▶ _PROBLEM REQUIREMENTS_
With the line containing "Task: Click the Prod-Line-A label value" as the starting point, output the remaining lines of the data exactly as they are, through the last.
[[ EXERCISE MATERIAL, beginning ]]
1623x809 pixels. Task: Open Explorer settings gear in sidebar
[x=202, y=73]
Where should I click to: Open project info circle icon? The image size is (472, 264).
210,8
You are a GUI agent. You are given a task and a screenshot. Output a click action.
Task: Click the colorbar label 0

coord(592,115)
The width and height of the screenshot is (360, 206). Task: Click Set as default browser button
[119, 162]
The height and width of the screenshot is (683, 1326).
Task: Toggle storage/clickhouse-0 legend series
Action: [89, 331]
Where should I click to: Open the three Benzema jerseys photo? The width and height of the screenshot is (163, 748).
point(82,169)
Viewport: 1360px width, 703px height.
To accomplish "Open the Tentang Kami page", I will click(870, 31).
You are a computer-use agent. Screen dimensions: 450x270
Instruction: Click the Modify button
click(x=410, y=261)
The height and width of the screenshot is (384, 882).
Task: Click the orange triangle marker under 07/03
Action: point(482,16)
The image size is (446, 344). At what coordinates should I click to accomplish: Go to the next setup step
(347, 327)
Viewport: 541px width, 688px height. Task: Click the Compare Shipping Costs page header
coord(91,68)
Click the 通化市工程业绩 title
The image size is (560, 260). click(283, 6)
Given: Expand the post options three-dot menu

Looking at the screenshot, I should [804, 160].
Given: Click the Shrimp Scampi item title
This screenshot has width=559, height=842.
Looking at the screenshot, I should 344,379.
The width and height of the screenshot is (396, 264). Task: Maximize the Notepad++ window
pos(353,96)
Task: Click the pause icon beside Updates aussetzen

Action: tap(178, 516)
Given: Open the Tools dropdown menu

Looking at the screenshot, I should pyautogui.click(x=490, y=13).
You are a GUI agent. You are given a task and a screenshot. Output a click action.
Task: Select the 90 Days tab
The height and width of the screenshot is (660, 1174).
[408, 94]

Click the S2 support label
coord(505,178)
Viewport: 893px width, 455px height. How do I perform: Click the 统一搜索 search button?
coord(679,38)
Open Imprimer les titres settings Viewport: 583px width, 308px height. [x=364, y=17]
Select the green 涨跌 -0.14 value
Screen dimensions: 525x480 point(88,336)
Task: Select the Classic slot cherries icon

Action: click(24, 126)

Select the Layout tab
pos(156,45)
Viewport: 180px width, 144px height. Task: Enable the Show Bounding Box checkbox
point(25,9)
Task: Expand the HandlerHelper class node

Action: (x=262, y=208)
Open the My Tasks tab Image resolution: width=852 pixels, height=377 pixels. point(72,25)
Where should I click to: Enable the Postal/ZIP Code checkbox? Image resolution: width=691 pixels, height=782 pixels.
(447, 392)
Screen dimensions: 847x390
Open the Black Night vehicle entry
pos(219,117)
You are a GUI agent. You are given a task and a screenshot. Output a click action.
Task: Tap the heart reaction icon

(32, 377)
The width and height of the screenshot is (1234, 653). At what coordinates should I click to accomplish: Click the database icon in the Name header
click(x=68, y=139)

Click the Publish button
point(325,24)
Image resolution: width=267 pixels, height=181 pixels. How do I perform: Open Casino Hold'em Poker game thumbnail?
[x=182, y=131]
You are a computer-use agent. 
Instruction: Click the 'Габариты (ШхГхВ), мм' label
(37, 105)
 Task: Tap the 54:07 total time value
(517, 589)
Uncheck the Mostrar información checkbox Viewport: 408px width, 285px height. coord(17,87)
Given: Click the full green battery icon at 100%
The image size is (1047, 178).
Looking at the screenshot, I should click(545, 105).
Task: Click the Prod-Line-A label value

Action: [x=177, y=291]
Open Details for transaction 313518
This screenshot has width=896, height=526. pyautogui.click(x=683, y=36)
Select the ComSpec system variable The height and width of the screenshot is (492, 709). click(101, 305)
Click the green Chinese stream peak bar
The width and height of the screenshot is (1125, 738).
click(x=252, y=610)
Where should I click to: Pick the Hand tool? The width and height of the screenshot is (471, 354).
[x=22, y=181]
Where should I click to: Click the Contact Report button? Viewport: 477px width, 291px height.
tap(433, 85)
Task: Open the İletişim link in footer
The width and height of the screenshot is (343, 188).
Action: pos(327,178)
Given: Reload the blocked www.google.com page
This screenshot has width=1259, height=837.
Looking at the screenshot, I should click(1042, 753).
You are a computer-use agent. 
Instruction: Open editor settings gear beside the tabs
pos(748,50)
[[ EXERCISE MATERIAL, end ]]
▶ _SOLUTION TO THIS PROBLEM_
Task: Click the Prod-Line-A label value

Action: [x=177, y=291]
Open Details for transaction 313518
This screenshot has width=896, height=526. pyautogui.click(x=683, y=36)
Select the ComSpec system variable The height and width of the screenshot is (492, 709). click(101, 305)
Click the green Chinese stream peak bar
The width and height of the screenshot is (1125, 738).
click(x=252, y=610)
Where should I click to: Pick the Hand tool? The width and height of the screenshot is (471, 354).
[x=22, y=181]
Where should I click to: Click the Contact Report button? Viewport: 477px width, 291px height.
tap(433, 85)
Task: Open the İletişim link in footer
The width and height of the screenshot is (343, 188).
Action: pos(327,178)
Given: Reload the blocked www.google.com page
This screenshot has width=1259, height=837.
Looking at the screenshot, I should click(1042, 753).
You are a computer-use agent. 
Instruction: Open editor settings gear beside the tabs
pos(748,50)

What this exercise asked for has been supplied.